= What the task asks =
Reproduce the lines between the one holding "Click the CPUID HWMonitor icon" and the one holding "pyautogui.click(x=82, y=361)", inclusive, switching "screenshot" to "image" and leaving everything else unchanged.

= Data shown =
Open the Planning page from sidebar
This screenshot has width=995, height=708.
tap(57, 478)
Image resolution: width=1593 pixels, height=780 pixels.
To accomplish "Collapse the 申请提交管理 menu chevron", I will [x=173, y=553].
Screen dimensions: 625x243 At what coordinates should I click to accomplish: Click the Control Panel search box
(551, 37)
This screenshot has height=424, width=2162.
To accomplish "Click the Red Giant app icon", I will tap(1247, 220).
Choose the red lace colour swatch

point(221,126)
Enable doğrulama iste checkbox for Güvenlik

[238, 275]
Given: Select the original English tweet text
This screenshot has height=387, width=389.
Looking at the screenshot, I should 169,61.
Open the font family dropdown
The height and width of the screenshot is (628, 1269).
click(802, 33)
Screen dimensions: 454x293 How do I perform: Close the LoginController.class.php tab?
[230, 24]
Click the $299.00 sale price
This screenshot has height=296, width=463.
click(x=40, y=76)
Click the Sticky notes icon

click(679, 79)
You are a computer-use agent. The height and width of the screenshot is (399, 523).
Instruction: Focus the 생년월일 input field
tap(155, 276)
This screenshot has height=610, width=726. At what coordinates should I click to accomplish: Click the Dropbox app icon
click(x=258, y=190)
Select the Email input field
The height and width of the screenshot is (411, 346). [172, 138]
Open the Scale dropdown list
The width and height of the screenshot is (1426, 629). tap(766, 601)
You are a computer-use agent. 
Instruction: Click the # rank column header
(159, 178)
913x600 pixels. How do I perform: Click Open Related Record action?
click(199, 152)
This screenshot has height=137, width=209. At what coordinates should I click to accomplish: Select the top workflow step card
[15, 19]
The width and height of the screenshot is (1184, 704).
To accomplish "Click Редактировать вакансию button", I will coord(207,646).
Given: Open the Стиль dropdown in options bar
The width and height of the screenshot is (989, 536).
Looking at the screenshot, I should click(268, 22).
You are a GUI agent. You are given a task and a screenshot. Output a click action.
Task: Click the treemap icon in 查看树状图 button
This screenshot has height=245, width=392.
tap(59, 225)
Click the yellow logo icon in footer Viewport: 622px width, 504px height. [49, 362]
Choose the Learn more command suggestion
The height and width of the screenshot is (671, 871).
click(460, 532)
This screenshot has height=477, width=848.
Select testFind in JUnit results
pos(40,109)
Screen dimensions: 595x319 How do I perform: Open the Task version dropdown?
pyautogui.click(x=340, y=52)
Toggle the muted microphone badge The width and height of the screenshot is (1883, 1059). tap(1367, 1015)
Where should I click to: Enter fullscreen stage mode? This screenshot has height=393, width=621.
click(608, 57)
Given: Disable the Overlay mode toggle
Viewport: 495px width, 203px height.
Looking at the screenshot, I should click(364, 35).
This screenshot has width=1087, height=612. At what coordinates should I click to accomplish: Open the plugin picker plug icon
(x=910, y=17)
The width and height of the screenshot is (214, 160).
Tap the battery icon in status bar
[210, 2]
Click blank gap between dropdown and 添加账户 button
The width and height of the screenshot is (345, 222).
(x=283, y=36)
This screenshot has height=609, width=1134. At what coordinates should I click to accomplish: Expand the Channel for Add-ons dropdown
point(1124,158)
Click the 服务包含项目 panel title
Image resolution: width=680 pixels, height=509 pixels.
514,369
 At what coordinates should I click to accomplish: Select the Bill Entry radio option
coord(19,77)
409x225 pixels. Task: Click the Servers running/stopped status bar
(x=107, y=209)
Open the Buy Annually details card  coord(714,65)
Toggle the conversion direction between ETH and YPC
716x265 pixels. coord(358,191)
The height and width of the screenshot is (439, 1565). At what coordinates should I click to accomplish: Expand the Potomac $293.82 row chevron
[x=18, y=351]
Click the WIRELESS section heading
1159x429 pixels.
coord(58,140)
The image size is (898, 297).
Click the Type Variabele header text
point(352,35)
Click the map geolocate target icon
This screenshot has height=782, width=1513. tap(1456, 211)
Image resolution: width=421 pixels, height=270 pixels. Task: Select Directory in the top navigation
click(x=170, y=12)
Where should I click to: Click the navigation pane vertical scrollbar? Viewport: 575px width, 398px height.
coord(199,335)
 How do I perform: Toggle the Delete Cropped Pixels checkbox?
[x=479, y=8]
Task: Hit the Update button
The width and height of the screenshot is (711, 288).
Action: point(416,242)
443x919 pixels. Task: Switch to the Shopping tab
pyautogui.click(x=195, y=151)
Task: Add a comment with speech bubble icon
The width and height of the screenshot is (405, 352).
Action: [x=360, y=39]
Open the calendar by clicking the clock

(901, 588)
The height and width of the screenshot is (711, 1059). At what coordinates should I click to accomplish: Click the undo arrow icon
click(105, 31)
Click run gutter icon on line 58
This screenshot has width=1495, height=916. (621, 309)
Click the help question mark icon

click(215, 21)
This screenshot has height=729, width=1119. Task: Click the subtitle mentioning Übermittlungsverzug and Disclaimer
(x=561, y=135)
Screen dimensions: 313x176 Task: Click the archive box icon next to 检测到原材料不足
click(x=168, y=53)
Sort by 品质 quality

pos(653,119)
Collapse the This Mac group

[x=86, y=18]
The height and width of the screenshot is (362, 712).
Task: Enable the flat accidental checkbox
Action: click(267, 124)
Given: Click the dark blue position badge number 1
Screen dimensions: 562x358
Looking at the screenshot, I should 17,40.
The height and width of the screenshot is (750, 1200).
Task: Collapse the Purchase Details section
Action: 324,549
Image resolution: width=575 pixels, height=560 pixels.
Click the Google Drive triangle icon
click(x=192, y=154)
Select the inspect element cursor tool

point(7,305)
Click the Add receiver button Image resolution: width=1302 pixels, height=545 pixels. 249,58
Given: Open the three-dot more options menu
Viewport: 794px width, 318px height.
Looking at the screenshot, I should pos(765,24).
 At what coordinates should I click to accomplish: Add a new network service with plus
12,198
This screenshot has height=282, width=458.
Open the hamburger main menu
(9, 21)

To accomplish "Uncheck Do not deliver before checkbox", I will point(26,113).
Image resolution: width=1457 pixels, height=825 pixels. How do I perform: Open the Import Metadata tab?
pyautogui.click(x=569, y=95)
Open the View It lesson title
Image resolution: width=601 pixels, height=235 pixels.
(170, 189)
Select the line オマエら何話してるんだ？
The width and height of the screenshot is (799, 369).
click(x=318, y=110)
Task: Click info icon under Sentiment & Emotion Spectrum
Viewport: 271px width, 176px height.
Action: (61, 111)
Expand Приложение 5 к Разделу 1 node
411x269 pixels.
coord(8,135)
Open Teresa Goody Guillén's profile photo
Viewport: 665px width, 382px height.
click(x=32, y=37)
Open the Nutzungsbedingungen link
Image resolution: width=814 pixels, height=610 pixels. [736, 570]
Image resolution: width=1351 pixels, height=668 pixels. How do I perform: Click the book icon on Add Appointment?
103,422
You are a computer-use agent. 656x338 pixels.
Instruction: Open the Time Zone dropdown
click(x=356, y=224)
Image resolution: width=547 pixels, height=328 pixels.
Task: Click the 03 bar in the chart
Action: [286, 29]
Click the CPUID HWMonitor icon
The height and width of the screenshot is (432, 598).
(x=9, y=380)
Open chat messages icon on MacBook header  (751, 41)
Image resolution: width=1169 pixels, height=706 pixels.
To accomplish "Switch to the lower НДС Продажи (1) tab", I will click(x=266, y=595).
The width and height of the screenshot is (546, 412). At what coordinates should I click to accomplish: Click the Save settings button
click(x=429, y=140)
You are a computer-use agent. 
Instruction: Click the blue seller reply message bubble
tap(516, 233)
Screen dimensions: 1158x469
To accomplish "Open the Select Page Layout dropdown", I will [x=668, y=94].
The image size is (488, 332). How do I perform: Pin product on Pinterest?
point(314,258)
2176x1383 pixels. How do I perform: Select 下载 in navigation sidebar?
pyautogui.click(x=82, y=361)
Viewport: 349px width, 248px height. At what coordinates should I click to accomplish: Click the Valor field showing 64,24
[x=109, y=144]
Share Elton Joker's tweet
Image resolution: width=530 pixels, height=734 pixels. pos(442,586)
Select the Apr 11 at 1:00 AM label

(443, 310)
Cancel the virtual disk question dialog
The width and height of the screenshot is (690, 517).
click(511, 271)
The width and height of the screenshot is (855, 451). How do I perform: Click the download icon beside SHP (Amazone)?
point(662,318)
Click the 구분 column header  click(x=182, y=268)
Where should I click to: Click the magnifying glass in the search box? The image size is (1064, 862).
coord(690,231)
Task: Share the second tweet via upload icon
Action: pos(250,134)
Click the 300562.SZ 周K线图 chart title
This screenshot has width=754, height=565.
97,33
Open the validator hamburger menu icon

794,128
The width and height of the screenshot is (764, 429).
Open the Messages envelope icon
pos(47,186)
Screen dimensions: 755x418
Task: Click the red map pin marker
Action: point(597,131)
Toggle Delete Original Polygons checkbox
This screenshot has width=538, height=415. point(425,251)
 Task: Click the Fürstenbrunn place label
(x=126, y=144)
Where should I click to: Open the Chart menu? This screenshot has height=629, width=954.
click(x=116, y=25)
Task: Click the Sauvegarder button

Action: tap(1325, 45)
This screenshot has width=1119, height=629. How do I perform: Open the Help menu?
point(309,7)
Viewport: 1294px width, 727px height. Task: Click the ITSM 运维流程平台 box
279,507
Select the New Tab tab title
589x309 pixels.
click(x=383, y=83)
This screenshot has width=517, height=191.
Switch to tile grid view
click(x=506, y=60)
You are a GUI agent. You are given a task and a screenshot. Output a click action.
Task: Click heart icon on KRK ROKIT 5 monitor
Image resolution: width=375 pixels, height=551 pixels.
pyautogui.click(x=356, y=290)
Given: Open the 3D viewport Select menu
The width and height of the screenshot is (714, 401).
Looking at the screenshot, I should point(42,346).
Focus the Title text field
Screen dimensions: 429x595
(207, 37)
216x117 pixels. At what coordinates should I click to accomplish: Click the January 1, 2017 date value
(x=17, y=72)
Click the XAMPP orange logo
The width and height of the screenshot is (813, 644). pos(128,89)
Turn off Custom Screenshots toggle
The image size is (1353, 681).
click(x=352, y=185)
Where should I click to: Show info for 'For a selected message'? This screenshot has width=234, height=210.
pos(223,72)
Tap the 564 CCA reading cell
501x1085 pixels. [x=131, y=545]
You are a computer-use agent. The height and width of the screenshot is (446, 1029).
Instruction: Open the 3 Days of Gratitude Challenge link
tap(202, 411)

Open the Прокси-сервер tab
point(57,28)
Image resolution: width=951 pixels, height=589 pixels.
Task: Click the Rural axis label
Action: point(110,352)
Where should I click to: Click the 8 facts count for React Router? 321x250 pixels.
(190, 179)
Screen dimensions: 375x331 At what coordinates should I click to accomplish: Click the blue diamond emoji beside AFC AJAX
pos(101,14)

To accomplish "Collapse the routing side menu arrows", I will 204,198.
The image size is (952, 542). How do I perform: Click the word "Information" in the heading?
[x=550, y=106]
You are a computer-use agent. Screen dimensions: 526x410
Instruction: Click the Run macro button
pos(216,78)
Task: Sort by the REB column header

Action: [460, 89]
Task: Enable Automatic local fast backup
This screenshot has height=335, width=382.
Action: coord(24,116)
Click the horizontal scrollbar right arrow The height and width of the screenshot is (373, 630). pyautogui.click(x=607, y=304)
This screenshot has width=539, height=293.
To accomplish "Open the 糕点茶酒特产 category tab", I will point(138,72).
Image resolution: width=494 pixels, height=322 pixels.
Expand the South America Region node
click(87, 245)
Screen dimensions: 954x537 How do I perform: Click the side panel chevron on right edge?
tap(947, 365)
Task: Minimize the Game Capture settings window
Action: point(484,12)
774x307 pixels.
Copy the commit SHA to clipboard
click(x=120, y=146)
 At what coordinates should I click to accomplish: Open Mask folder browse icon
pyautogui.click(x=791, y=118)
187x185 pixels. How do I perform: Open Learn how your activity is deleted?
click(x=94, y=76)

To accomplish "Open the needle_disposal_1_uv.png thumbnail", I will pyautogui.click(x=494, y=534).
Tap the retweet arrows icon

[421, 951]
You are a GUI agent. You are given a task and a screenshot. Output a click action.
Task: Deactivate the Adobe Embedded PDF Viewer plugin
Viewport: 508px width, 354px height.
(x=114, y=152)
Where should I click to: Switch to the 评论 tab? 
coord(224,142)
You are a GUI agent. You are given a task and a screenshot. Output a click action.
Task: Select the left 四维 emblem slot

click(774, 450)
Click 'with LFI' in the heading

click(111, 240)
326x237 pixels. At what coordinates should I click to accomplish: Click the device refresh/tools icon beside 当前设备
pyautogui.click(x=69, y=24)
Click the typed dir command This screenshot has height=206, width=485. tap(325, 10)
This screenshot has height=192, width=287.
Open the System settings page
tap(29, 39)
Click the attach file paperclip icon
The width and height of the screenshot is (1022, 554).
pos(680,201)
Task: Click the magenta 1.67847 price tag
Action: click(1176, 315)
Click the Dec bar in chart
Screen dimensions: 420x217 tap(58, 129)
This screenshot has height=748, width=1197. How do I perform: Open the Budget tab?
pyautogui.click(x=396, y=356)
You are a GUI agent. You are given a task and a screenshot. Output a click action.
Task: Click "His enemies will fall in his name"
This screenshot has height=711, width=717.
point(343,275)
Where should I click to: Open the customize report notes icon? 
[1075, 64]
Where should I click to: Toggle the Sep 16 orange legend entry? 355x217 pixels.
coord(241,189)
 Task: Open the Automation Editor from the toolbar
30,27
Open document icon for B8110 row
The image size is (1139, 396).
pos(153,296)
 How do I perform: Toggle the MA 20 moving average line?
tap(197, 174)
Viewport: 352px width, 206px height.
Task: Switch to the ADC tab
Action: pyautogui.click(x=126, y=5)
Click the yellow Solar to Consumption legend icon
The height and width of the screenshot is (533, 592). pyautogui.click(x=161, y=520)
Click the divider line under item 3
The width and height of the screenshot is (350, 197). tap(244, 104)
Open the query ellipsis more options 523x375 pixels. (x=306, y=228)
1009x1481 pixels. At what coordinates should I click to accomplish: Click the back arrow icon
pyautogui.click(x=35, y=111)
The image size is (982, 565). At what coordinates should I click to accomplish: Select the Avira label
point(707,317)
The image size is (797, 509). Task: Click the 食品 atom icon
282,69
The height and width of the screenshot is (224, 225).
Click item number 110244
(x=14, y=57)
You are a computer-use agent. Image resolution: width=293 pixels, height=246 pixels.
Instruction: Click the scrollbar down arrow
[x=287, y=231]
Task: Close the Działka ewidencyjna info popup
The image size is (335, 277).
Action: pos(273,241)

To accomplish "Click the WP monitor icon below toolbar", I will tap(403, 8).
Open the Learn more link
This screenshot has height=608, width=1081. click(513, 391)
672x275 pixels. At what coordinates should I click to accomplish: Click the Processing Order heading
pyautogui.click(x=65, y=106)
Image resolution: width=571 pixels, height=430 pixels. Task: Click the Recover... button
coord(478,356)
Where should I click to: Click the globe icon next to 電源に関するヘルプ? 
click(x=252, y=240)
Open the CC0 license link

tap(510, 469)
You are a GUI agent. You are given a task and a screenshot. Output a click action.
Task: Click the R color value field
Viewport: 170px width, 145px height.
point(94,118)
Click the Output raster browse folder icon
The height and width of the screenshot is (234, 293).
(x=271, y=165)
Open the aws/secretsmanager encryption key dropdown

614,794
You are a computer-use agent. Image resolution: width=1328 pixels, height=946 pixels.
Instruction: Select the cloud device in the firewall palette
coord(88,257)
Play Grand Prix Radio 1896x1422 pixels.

= Task response =
Click the CPUID HWMonitor icon
The height and width of the image is (432, 598).
(x=9, y=380)
Open chat messages icon on MacBook header  (751, 41)
Image resolution: width=1169 pixels, height=706 pixels.
To accomplish "Switch to the lower НДС Продажи (1) tab", I will click(x=266, y=595).
The width and height of the image is (546, 412). At what coordinates should I click to accomplish: Click the Save settings button
click(x=429, y=140)
You are a computer-use agent. 
Instruction: Click the blue seller reply message bubble
tap(516, 233)
Screen dimensions: 1158x469
To accomplish "Open the Select Page Layout dropdown", I will [x=668, y=94].
The image size is (488, 332). How do I perform: Pin product on Pinterest?
point(314,258)
2176x1383 pixels. How do I perform: Select 下载 in navigation sidebar?
pyautogui.click(x=82, y=361)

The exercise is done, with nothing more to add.